Dicho esto, en fechas recientes se producen aquí y allá rebrotes de la intolerancia, que hace pocos años hubieran disparado todas las alarmas. Pero que ahora, acaso por su reiteración, se asumen con menor espíritu crítico. Hay ejemplos en diversos escenarios. Los hechos de Charlottesville acaecidos el pasado sábado, en los que un supremacista blanco arrolló y mató a una manifestante antifascista, son una prueba de ello; es decir, del deseo de acabar con quienes piensan de modo diferente. A una escala distinta, y por fortuna con efectos hasta hoy de otro orden, cabría citar en la escena catalana las iniciativas de la CUP. Como su cartel en favor del sí ante el 1 – O, que propone barrer a los que ellos consideran representantes del actual sistema; o, posteriormente, las declaraciones de la diputada Anna Gabriel exigiendo que el conseller Santi Vila, miembro de un gobierno democrático, sea apartado de sus responsabilidades públicas, porque alguna de sus iniciativas políticas le ha parecido contraria a sus intereses.
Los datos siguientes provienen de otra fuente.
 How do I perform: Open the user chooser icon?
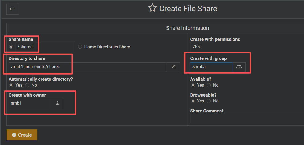(57, 103)
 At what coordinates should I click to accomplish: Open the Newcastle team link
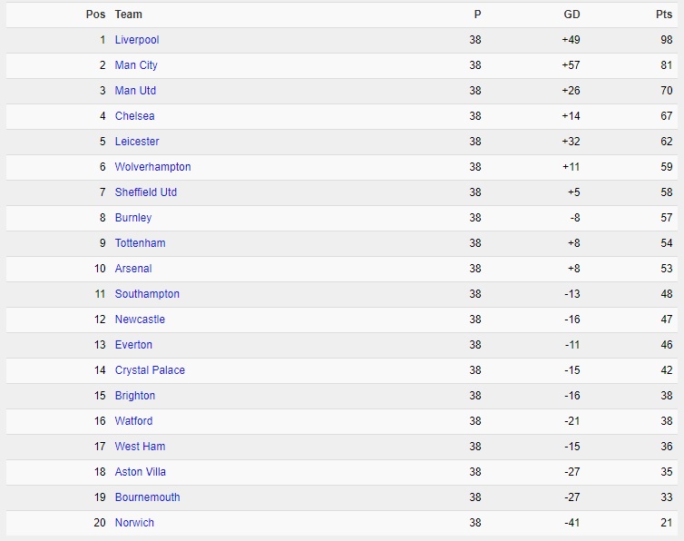pyautogui.click(x=140, y=320)
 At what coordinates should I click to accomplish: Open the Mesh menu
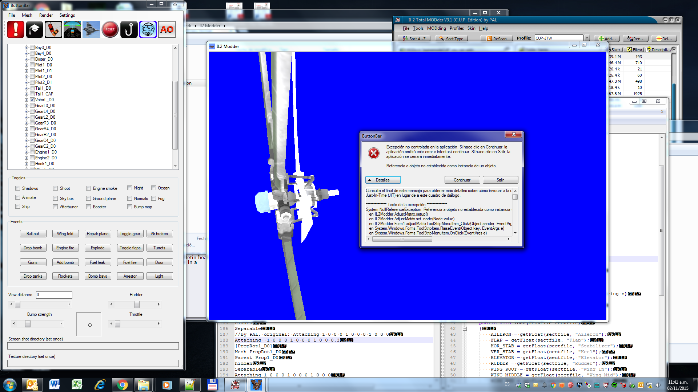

Aunque –insistimos– son sucesos distintos, todos merecen una respuesta firme e inequívoca de cuantos prefieren vivir en un régimen democrático que defienda la libertad, la justicia, la igualdad y el pluralismo. Por supuesto, los cargos electos que ostentan la representatividad popular son quienes, en primer lugar, deben acreditar su liderazgo moral y rechazar cualquier tic totalitario, sin dejarse ofuscar por el rédito de sus alianzas políticas coyunturales (sólo ayer, dos días después de los hechos de Charlottesville, Trump accedió por fin a condenar el racismo). Pero queremos recordar que las libertades y el pluralismo sólo están a salvo si las defiende el conjunto de la ciudadanía. Y no sólo acudiendo a votar cada cuatro años, sino rechazando sin ambages toda conducta que aprovechándose de las libertades de la democracia trabaje para socavarla.